Kent Wheeler Kennan (April 18, 1913, Milwaukee, Wisconsin – November 1, 2003, Austin, Texas) was an American composer, author, educator, and professor.

He learned to play the organ and the piano and received degrees in composition and music theory from the University of Michigan and the Eastman School of Music. At the age of 23, he was awarded the Rome Prize, which allowed him to study for three years in Europe, primarily at the American Academy in Rome. He was the half brother of the diplomat and historian George F. Kennan.

For most of his career, Kennan was a professor at the University of Texas at Austin, also teaching briefly at Kent State University. His work as a professor was briefly interrupted by World War II, when he served as a bandmaster for the United States Army. Upon his release, he taught for two years (1947-1949) at Ohio State University before returning to the University of Texas.

His compositions include works for orchestra, chamber ensemble and solo instrument as well as songs and choral music. His Sonata for Trumpet and Piano is part of the standard repertoire for many collegiate trumpet studios. His Night Soliloquy was written in 1936 and is set for solo flute, piano and strings. Kennan composed his last major work in 1956 at the age of 43 and largely abandoned composition, writing only occasional small pieces and devoting himself to teaching and educational writing.

His books Counterpoint and The Technique of Orchestration have been widely used as classroom texts.

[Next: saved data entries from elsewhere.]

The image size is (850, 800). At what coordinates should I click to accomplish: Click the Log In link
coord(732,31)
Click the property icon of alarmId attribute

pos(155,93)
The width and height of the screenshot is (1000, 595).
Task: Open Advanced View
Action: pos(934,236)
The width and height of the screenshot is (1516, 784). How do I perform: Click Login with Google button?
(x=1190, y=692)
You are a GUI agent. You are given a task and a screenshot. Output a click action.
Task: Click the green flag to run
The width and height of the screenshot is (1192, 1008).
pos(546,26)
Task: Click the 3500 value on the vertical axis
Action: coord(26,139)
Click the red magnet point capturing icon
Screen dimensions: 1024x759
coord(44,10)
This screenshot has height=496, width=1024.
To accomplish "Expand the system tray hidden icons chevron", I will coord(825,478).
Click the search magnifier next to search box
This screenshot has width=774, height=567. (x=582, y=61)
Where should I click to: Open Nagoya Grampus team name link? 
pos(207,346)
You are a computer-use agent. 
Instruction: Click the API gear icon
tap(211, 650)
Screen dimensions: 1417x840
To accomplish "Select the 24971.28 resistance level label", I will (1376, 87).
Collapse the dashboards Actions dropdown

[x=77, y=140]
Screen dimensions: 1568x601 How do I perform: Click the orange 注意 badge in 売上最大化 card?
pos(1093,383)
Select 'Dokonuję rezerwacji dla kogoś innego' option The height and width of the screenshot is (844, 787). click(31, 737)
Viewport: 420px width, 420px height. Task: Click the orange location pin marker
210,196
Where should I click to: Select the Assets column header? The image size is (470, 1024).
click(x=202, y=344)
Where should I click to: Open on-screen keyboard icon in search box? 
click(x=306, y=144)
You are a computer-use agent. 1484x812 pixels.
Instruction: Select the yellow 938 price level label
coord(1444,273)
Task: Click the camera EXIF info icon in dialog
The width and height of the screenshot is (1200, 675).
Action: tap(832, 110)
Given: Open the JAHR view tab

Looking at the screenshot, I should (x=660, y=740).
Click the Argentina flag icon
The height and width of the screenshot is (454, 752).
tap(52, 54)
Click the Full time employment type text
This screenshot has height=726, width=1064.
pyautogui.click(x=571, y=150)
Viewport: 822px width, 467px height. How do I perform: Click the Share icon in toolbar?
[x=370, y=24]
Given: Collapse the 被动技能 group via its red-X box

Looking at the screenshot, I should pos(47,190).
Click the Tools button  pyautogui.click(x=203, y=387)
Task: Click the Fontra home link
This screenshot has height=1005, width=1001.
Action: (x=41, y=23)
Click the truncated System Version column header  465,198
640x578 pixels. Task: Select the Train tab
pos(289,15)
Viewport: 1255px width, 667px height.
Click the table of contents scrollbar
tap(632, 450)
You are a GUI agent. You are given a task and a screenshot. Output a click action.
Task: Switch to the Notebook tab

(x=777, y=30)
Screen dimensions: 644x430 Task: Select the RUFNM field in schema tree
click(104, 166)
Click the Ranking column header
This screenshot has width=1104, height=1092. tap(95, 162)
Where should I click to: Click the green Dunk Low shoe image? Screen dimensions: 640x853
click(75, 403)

On May 5, 1957, Howard Hanson and the Eastman-Rochester Orchestra recorded Kennan's Three Pieces for Orchestra, a work composed in Rome in 1936 and premiered in 1939 by Hanson and the Rochester orchestra.  It was released by Mercury Records on LP (SR90147) and CD (434307-2).  The three movements are "Promenade," "Nocturne," and "Il Campo dei Fiori".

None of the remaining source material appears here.